» TASK DESCRIPTION:
Each line of the listing needs to be given again exactly.
=== Section Start ===
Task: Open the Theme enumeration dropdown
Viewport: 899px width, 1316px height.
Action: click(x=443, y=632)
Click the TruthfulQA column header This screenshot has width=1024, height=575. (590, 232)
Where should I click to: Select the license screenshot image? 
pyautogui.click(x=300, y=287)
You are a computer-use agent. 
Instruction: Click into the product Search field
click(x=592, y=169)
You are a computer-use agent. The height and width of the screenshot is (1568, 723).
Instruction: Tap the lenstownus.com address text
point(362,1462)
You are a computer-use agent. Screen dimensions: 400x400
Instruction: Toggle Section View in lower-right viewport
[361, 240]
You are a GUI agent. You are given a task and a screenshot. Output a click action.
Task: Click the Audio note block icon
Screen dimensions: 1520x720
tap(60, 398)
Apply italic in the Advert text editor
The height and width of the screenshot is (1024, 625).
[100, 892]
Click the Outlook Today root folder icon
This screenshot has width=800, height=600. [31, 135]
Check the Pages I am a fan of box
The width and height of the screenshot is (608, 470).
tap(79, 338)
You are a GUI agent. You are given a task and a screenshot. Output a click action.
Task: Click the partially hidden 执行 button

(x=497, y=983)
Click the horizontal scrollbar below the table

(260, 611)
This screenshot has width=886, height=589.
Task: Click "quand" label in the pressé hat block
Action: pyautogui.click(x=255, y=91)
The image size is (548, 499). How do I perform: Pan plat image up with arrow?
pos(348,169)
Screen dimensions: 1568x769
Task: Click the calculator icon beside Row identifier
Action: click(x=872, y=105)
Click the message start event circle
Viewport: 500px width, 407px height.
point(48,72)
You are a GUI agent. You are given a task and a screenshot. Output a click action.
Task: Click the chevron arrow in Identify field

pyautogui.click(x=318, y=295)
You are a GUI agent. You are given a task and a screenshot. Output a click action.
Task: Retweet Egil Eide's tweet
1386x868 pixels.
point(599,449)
=== Section End ===
» EXERCISE ANSWER:
Task: Open the Theme enumeration dropdown
Viewport: 899px width, 1316px height.
Action: click(x=443, y=632)
Click the TruthfulQA column header This screenshot has width=1024, height=575. (590, 232)
Where should I click to: Select the license screenshot image? 
pyautogui.click(x=300, y=287)
You are a computer-use agent. 
Instruction: Click into the product Search field
click(x=592, y=169)
You are a computer-use agent. The height and width of the screenshot is (1568, 723).
Instruction: Tap the lenstownus.com address text
point(362,1462)
You are a computer-use agent. Screen dimensions: 400x400
Instruction: Toggle Section View in lower-right viewport
[361, 240]
You are a GUI agent. You are given a task and a screenshot. Output a click action.
Task: Click the Audio note block icon
Screen dimensions: 1520x720
tap(60, 398)
Apply italic in the Advert text editor
The height and width of the screenshot is (1024, 625).
[100, 892]
Click the Outlook Today root folder icon
This screenshot has width=800, height=600. [31, 135]
Check the Pages I am a fan of box
The width and height of the screenshot is (608, 470).
tap(79, 338)
You are a GUI agent. You are given a task and a screenshot. Output a click action.
Task: Click the partially hidden 执行 button

(x=497, y=983)
Click the horizontal scrollbar below the table

(260, 611)
This screenshot has width=886, height=589.
Task: Click "quand" label in the pressé hat block
Action: pyautogui.click(x=255, y=91)
The image size is (548, 499). How do I perform: Pan plat image up with arrow?
pos(348,169)
Screen dimensions: 1568x769
Task: Click the calculator icon beside Row identifier
Action: click(x=872, y=105)
Click the message start event circle
Viewport: 500px width, 407px height.
point(48,72)
You are a GUI agent. You are given a task and a screenshot. Output a click action.
Task: Click the chevron arrow in Identify field

pyautogui.click(x=318, y=295)
You are a GUI agent. You are given a task and a screenshot. Output a click action.
Task: Retweet Egil Eide's tweet
1386x868 pixels.
point(599,449)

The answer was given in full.